╭──

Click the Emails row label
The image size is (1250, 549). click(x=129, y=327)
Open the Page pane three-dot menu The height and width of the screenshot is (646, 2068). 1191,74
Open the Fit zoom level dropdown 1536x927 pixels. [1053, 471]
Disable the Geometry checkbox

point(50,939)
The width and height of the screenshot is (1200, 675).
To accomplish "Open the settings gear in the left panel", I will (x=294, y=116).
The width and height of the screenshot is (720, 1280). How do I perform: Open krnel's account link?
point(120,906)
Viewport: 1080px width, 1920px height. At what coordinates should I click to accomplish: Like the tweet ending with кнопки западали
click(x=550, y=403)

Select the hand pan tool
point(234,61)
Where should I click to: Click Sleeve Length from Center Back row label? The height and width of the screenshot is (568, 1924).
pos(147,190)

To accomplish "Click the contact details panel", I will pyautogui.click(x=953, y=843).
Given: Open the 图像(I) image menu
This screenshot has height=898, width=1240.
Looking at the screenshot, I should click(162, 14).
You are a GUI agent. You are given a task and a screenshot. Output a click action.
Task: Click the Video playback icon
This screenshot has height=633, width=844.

╰──

● **What is expected**:
So that nothing is lost, please repeat all of the entries exactly.

● **Solved exercise**:
Click the Emails row label
The image size is (1250, 549). click(x=129, y=327)
Open the Page pane three-dot menu The height and width of the screenshot is (646, 2068). 1191,74
Open the Fit zoom level dropdown 1536x927 pixels. [1053, 471]
Disable the Geometry checkbox

point(50,939)
The width and height of the screenshot is (1200, 675).
To accomplish "Open the settings gear in the left panel", I will (x=294, y=116).
The width and height of the screenshot is (720, 1280). How do I perform: Open krnel's account link?
point(120,906)
Viewport: 1080px width, 1920px height. At what coordinates should I click to accomplish: Like the tweet ending with кнопки западали
click(x=550, y=403)

Select the hand pan tool
point(234,61)
Where should I click to: Click Sleeve Length from Center Back row label? The height and width of the screenshot is (568, 1924).
pos(147,190)

To accomplish "Click the contact details panel", I will pyautogui.click(x=953, y=843).
Given: Open the 图像(I) image menu
This screenshot has height=898, width=1240.
Looking at the screenshot, I should click(162, 14).
You are a GUI agent. You are given a task and a screenshot. Output a click action.
Task: Click the Video playback icon
This screenshot has height=633, width=844.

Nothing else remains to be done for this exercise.